━━ Passage shown ━━

Re: When running Hadoop in pseudo-distributed mode, what directory should I use for hadoop.tmp.dir?

Posted by jeremy p <at...@gmail.com>.

Thank you, that worked!

On Fri, Oct 5, 2012 at 10:58 AM, Harsh J <ha...@cloudera.com> wrote:

> On 0.20.x or 1.x based releases, do not use a file:/// prefix for
> hadoop.tmp.dir. That won't work. Remove it and things should work, I
> guess.
>
> And yes, for production, either tweak specific configs (like
> dfs.name.dir, dfs.data.dir, mapred.local.dir, mapred.system.dir (DFS),
> mapreduce.jobtracker.staging.root.dir (DFS)) to specific paths rather
> than hadoop.tmp.dir relative path and keep hadoop.tmp.dir at /tmp or
> another temporary local store (non DFS).

━━━

■ Task statement ■
In the forum reply, why should the file:/// prefix be removed from hadoop.tmp.dir? Answer in one to three sentences. The lines that come next stand apart from the forum reply.

━━ Provided data ━━

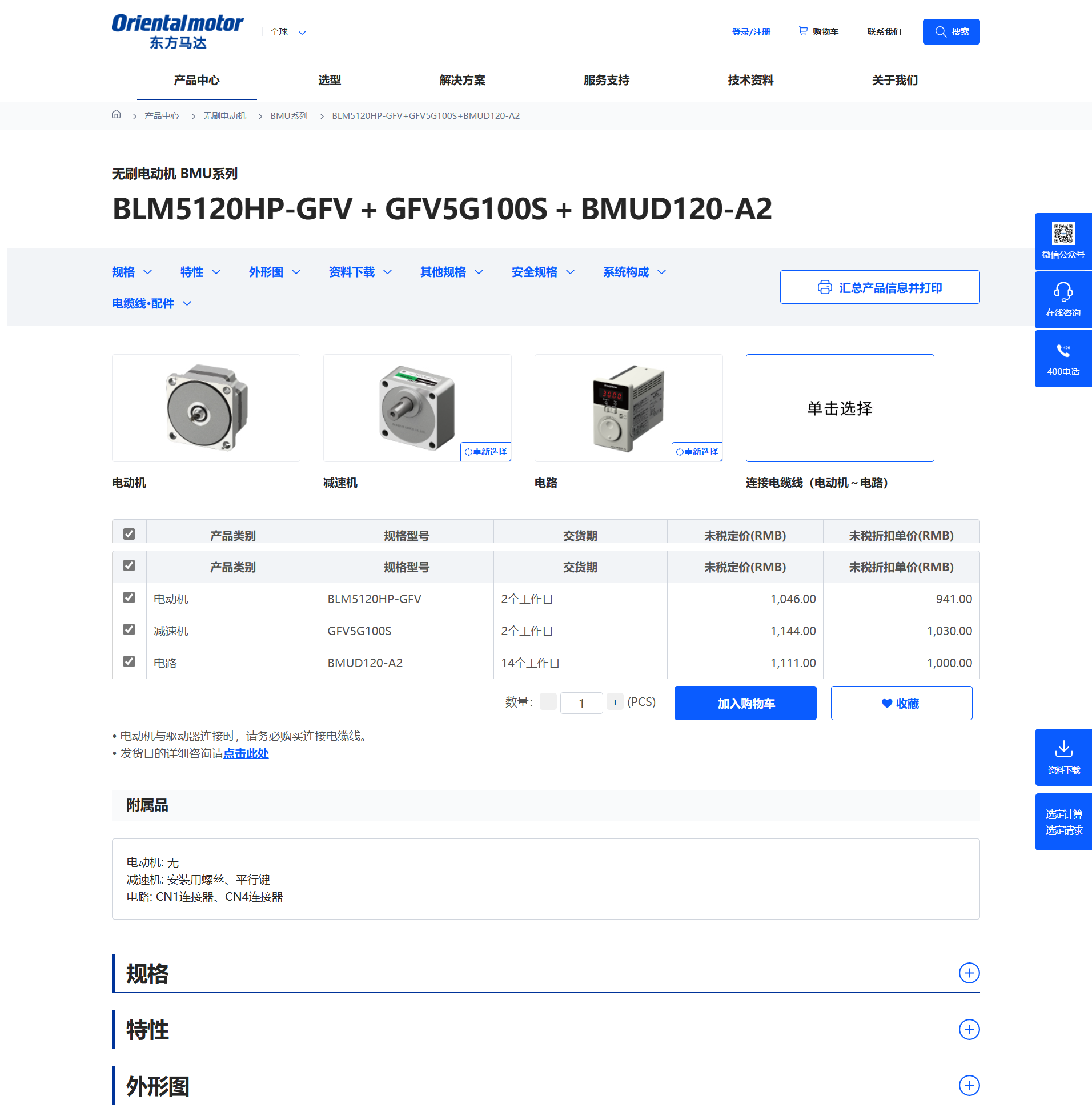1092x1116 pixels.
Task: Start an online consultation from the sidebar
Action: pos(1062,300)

━━━

■ Output of the task ■
On 0.20.x or 1.x based releases, a file:/// prefix for hadoop.tmp.dir won't work. Removing it should make things work.